• _Task statement_: Output the data in full. Keep every entry exactly as written.

• _Material shown_:
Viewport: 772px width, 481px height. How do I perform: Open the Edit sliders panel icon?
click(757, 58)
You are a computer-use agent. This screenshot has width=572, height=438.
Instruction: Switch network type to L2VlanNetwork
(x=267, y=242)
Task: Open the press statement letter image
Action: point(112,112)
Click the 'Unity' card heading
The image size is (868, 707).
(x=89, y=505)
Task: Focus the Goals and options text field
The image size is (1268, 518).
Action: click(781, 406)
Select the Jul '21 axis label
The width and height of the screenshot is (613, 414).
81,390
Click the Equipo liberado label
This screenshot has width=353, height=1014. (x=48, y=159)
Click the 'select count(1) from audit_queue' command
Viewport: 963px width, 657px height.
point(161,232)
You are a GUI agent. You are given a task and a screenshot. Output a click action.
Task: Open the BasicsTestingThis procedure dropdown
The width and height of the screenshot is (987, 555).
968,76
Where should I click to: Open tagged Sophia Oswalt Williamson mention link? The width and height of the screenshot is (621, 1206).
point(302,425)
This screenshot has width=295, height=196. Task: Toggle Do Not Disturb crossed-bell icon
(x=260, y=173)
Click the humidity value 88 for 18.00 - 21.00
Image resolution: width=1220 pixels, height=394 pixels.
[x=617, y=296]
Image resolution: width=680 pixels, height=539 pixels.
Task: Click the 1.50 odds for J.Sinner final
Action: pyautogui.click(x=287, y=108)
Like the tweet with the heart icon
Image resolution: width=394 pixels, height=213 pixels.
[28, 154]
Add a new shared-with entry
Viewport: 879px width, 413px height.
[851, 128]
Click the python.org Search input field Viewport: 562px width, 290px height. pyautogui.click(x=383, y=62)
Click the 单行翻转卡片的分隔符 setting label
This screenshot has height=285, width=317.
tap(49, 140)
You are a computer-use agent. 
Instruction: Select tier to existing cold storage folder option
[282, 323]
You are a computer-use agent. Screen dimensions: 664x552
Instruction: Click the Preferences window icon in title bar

• _Exercise answer_:
Viewport: 772px width, 481px height. How do I perform: Open the Edit sliders panel icon?
click(757, 58)
You are a computer-use agent. This screenshot has width=572, height=438.
Instruction: Switch network type to L2VlanNetwork
(x=267, y=242)
Task: Open the press statement letter image
Action: point(112,112)
Click the 'Unity' card heading
The image size is (868, 707).
(x=89, y=505)
Task: Focus the Goals and options text field
The image size is (1268, 518).
Action: click(781, 406)
Select the Jul '21 axis label
The width and height of the screenshot is (613, 414).
81,390
Click the Equipo liberado label
This screenshot has width=353, height=1014. (x=48, y=159)
Click the 'select count(1) from audit_queue' command
Viewport: 963px width, 657px height.
point(161,232)
You are a GUI agent. You are given a task and a screenshot. Output a click action.
Task: Open the BasicsTestingThis procedure dropdown
The width and height of the screenshot is (987, 555).
968,76
Where should I click to: Open tagged Sophia Oswalt Williamson mention link? The width and height of the screenshot is (621, 1206).
point(302,425)
This screenshot has width=295, height=196. Task: Toggle Do Not Disturb crossed-bell icon
(x=260, y=173)
Click the humidity value 88 for 18.00 - 21.00
Image resolution: width=1220 pixels, height=394 pixels.
[x=617, y=296]
Image resolution: width=680 pixels, height=539 pixels.
Task: Click the 1.50 odds for J.Sinner final
Action: pyautogui.click(x=287, y=108)
Like the tweet with the heart icon
Image resolution: width=394 pixels, height=213 pixels.
[28, 154]
Add a new shared-with entry
Viewport: 879px width, 413px height.
[851, 128]
Click the python.org Search input field Viewport: 562px width, 290px height. pyautogui.click(x=383, y=62)
Click the 单行翻转卡片的分隔符 setting label
This screenshot has height=285, width=317.
tap(49, 140)
You are a computer-use agent. 
Instruction: Select tier to existing cold storage folder option
[282, 323]
You are a computer-use agent. Screen dimensions: 664x552
Instruction: Click the Preferences window icon in title bar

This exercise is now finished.